John Maynard Keynes, wrong again


I’ve been enjoying the columns of the NYT’s newest columnist, their erstwhile restaurant critic Frank Bruni. It was with great disappointment, then, that I found he had joined the “blame both sides” bandwagon in his column last Sunday.

Taking off from the prayer rally in Houston the day before at which Governor Perry spoke, Bruni writes that

it presented a spectacle that — let’s be honest — most of us in the news media don’t really get. Seeking relief from the country’s woes through a louder, more ardent appeal to God strikes us as too much hope invested in too magical a solution. It suspends disbelief and defies rigorous reason.

But if we stick with this honesty thing, don’t we also have to admit that to varying degrees and with varying stakes, there’s magical thinking in secular life, and that it springs from a similar yearning for easy, all-encompassing answers? Didn’t the debt-ceiling showdown show us that?

That battle was defined largely by the unshakable, grandiose convictions of low-taxes, small-government puritans in the House, for whom Cut, Cap and Balance wasn’t so much a three-pronged wager as a holy trinity, promising salvation. While it’s inarguable that government has a tropism toward waste, and while tax increases should indeed be preceded by an inquiry into other options, the adamancy of the puritans’ position flew in the face of what many economists say, and it brooked no dissent. It felt more like theology than science.

Okay, I’m with him so far. But here’s the passage where I lost him.

Faith-based is right. We all have our religions, all of which exert a special pull — and draw special fervor — when apprehension runs high and confusion deep, as they do now. And if yours isn’t a balanced-budget amendment and a government as lean as Christian Bale in one of his extreme-acting roles, it might well be a big fat binge of Keynesian stimulus spending.

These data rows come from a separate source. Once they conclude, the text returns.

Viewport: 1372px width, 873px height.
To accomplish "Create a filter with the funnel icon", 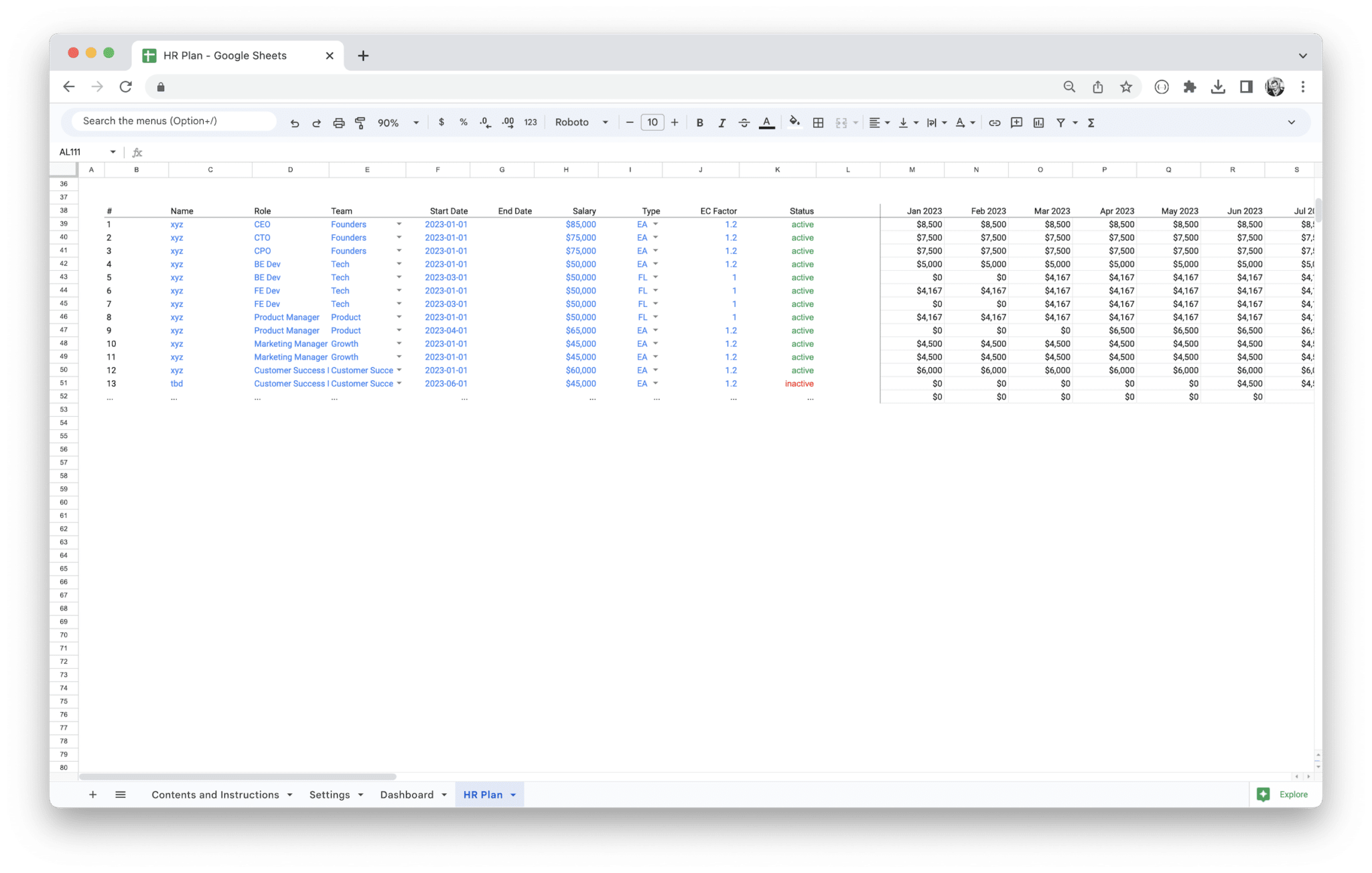I will (x=1060, y=122).
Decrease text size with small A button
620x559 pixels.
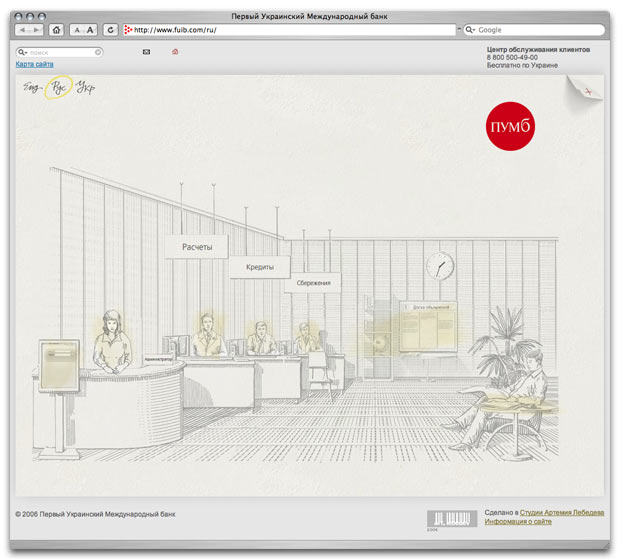[x=76, y=30]
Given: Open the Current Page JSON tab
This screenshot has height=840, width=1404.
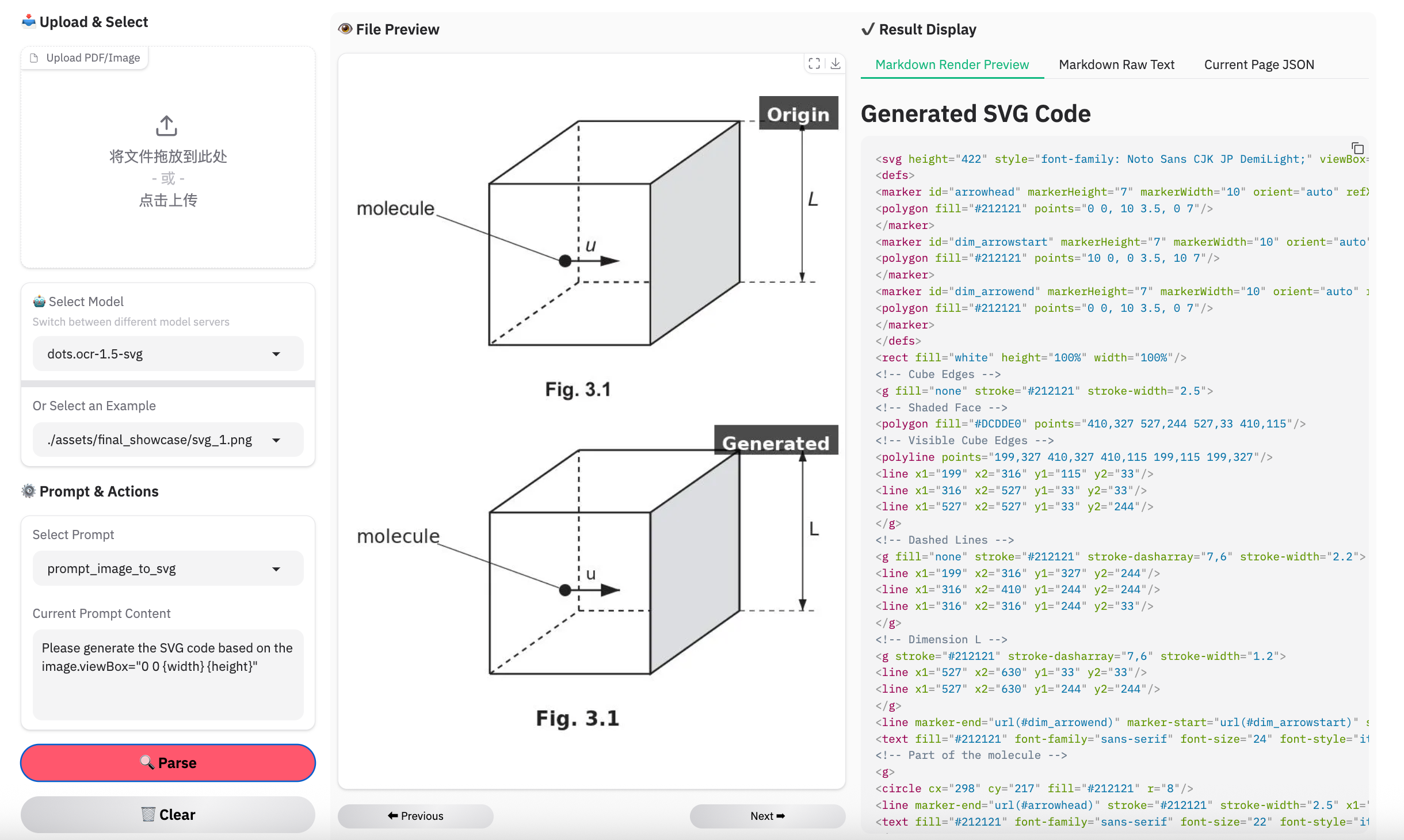Looking at the screenshot, I should point(1259,64).
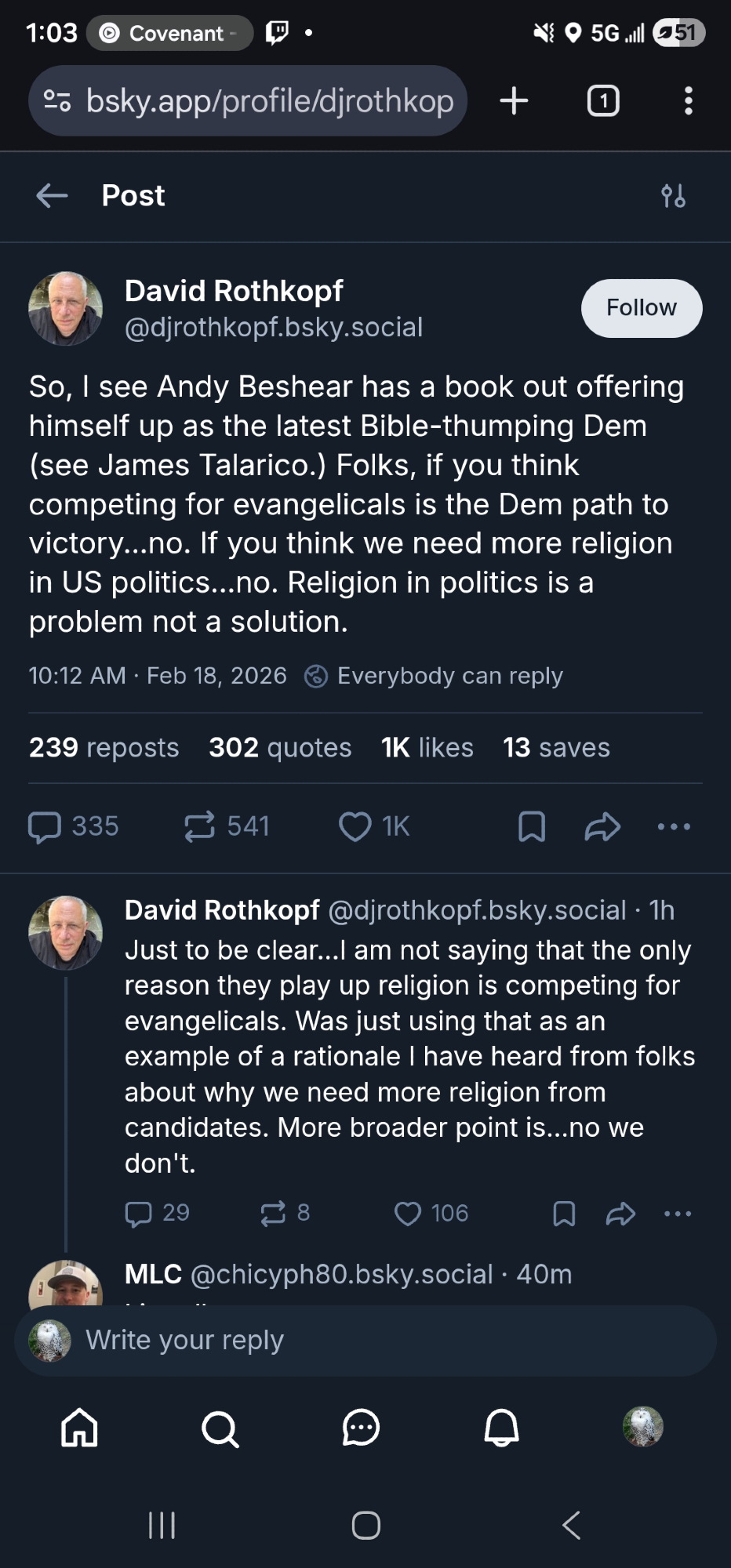Open new browser tab with plus icon
Screen dimensions: 731x1568
pos(514,101)

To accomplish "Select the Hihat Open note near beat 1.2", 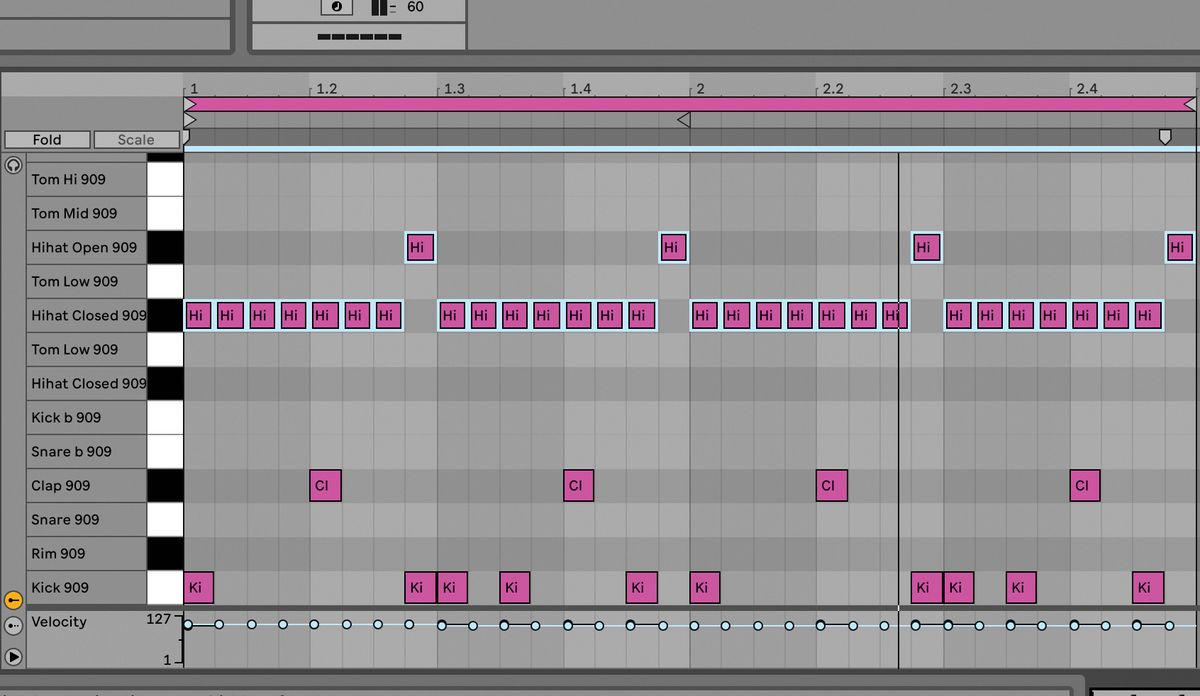I will click(x=419, y=247).
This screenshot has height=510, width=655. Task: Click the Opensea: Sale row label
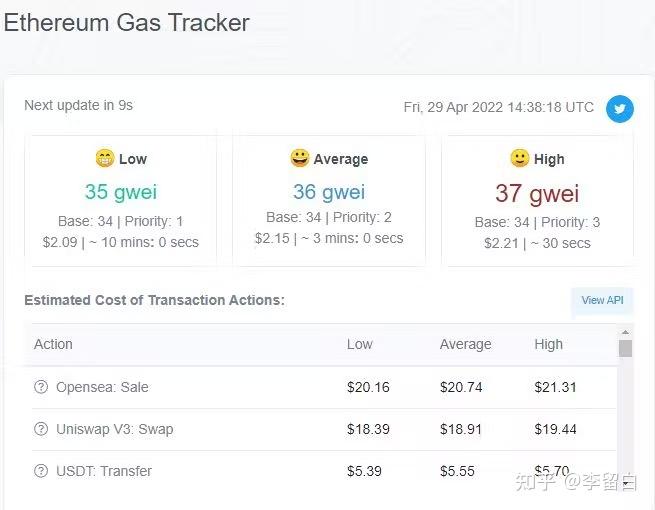(102, 387)
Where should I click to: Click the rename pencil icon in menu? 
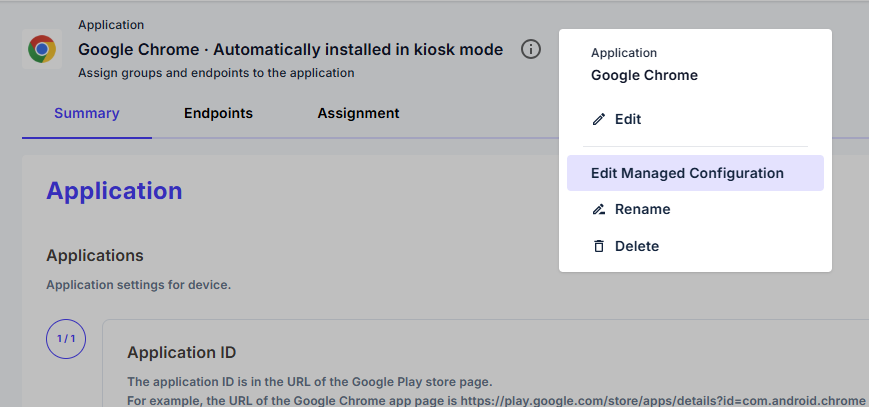(x=599, y=209)
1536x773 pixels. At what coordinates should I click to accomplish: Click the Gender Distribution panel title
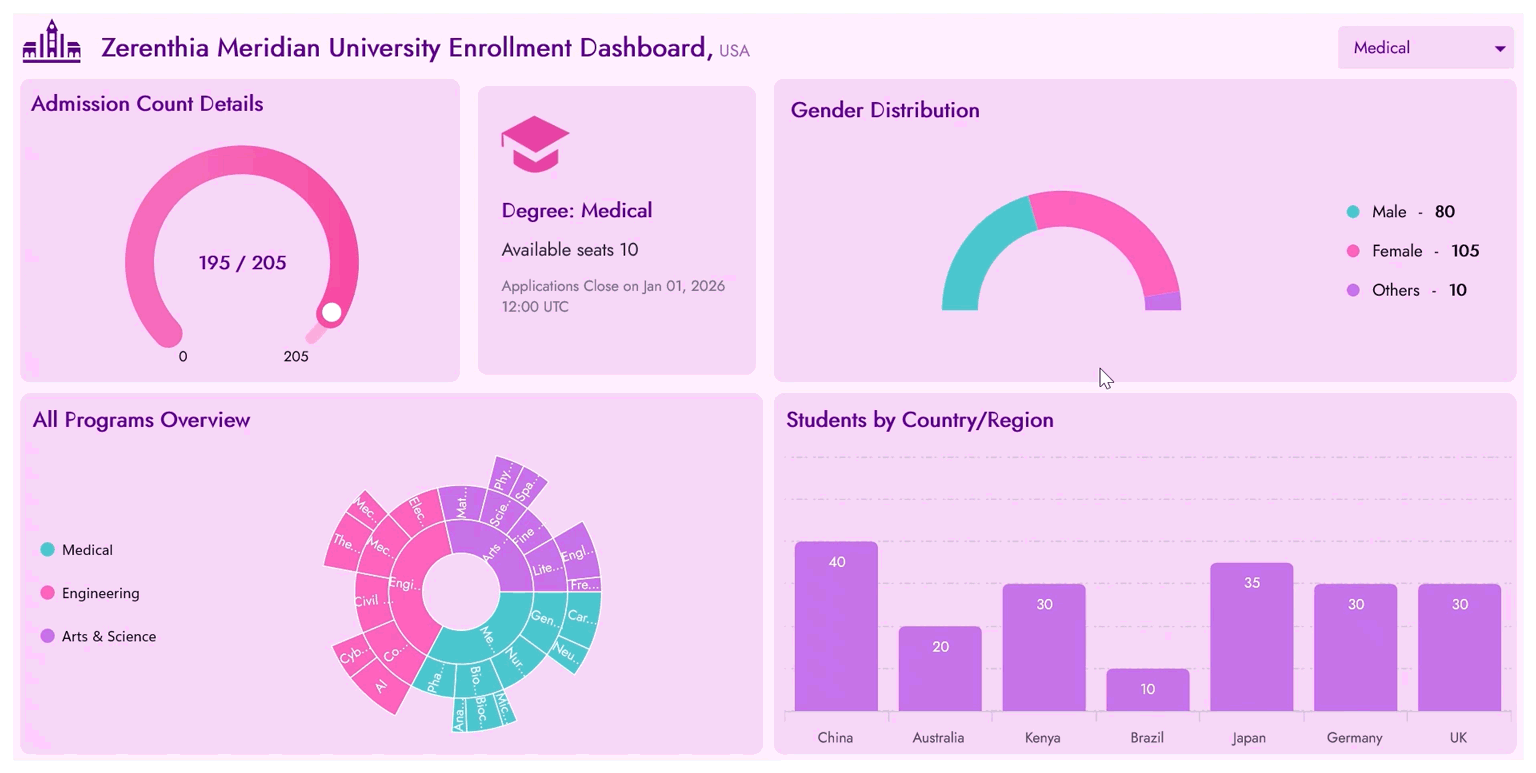pyautogui.click(x=884, y=110)
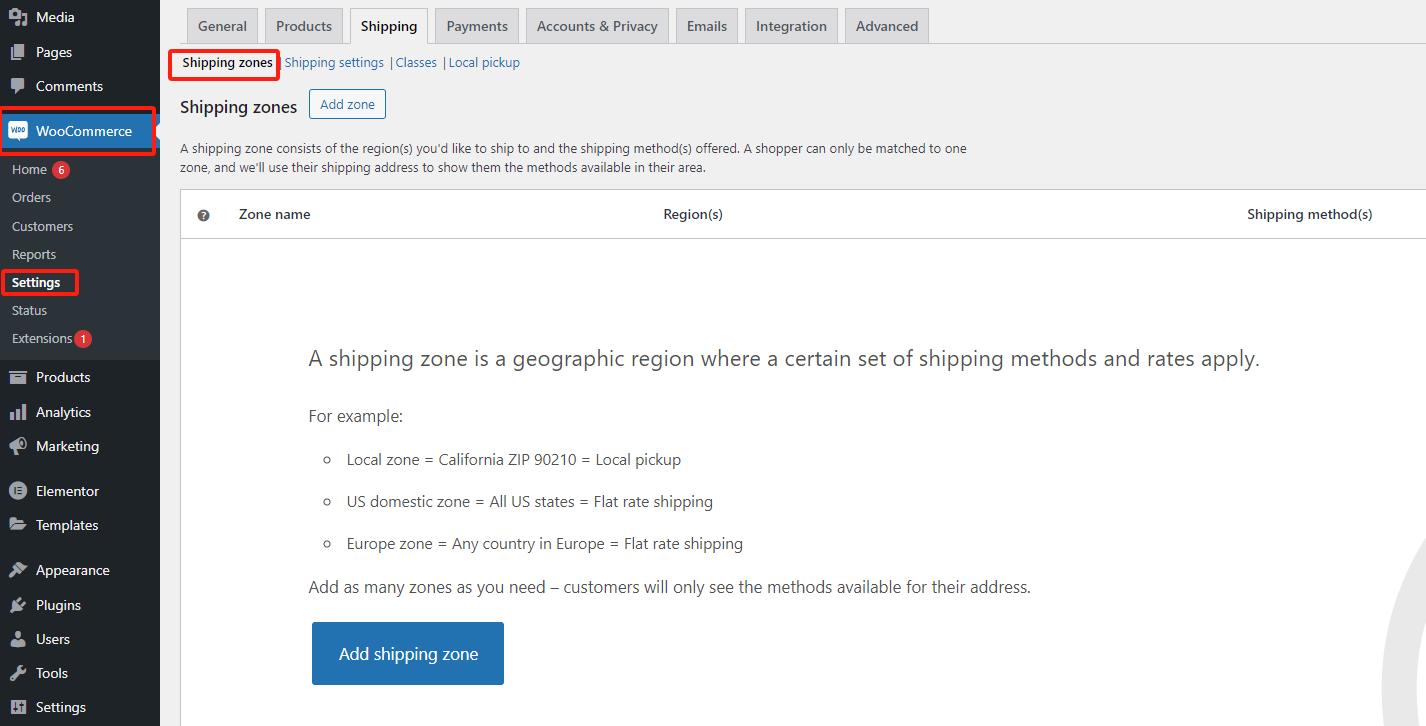1426x726 pixels.
Task: Open the Shipping settings link
Action: pos(334,62)

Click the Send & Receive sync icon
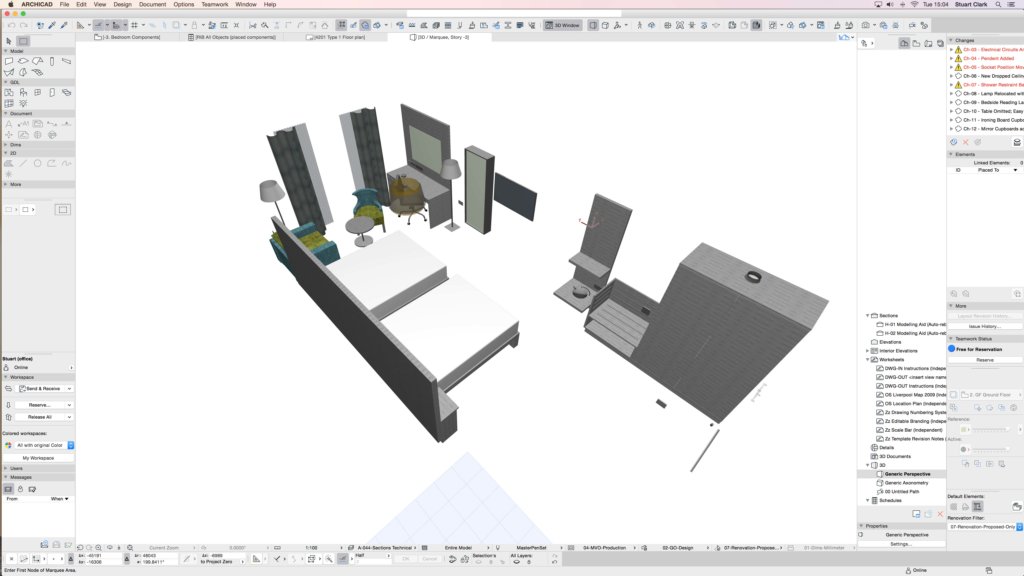click(x=8, y=388)
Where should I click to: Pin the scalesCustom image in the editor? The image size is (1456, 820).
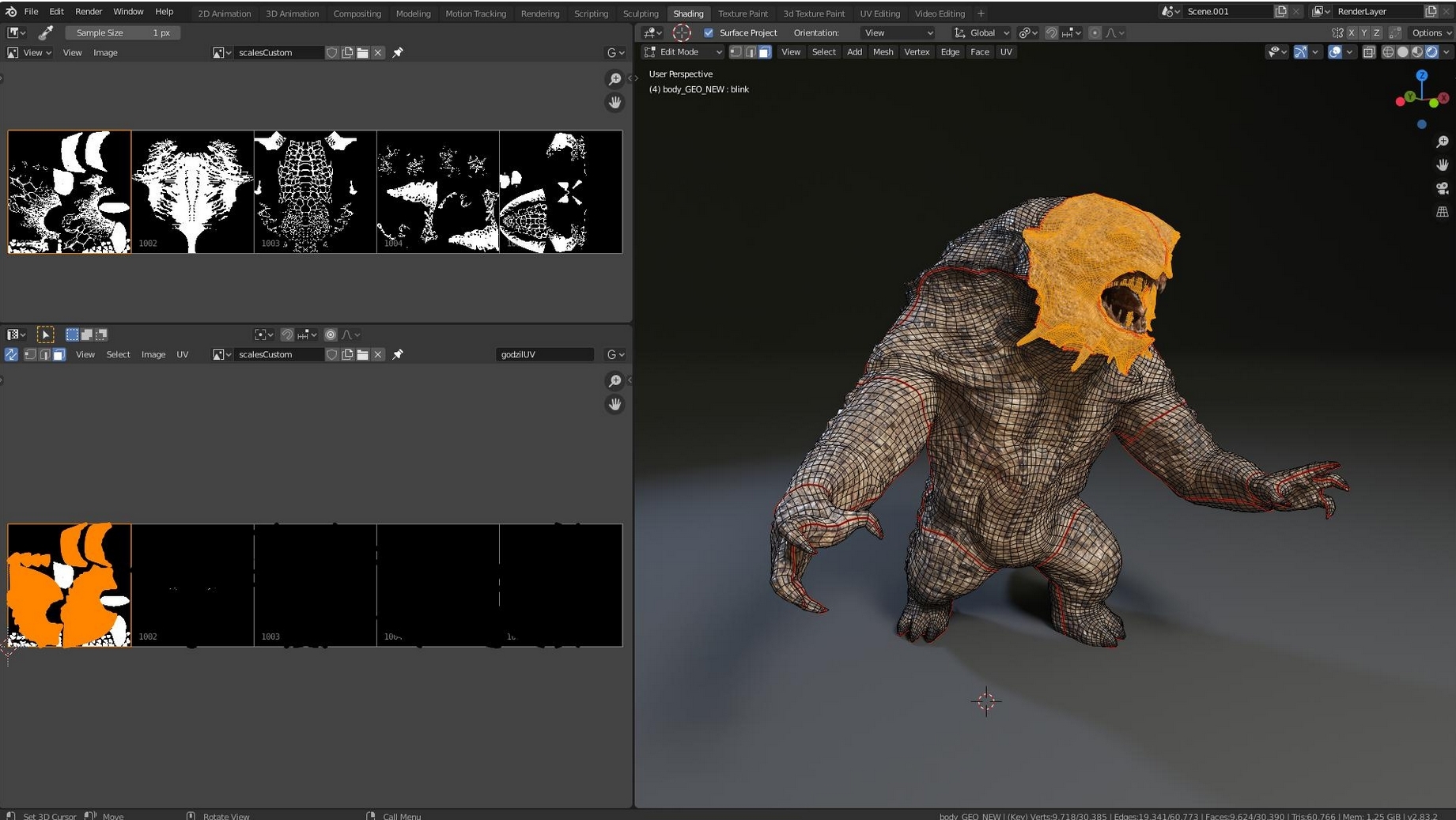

Liberals think magically, too, becoming so attached to a certain approach that they wind up advocating it less as option than as panacea.

Huh? We’re now comparing a belief in Keynesian stimulus spending with the faith-based madness of drastic budget cuts, continuation of Bush tax cuts, and protection of military spending? What if the approach the liberals are attached to just happens to be correct? What if all evidence points to the original stimulus being inadequate, as unemployment remains high and demand low. What if we are repeating the history of the depression despite having the means and the knowledge to avoid it?

I stopped reading the column at that point. Now, returning to it, I see that Bruni concludes with a call for “a full range of extant remedies, a tireless search for new ones and the nimbleness and open-mindedness to evaluate progress dispassionately and adapt our strategy accordingly. Faith and prayer just won’t cut it. In fact, they’ll get in the way.”

Yes, sure. But Frank, why are you dismissing one of the extant remedies? What is the point of your seeming even-handedness? A dispassionate evaluation of our progress should lead Obama to the realization that he screwed up in 2009 with his too-small stimulus. The adaptation he needs to make is to fight like hell for a new stimulus package to get the country moving again. Instead, he and David Pfouffe have made the political calculation that they should cave, setting re-election rather than economic growth as their priority.

One side is wrong here, not both, and Obama has joined that side. Or at least he is trying to, even as they run farther to the right. Pathetic.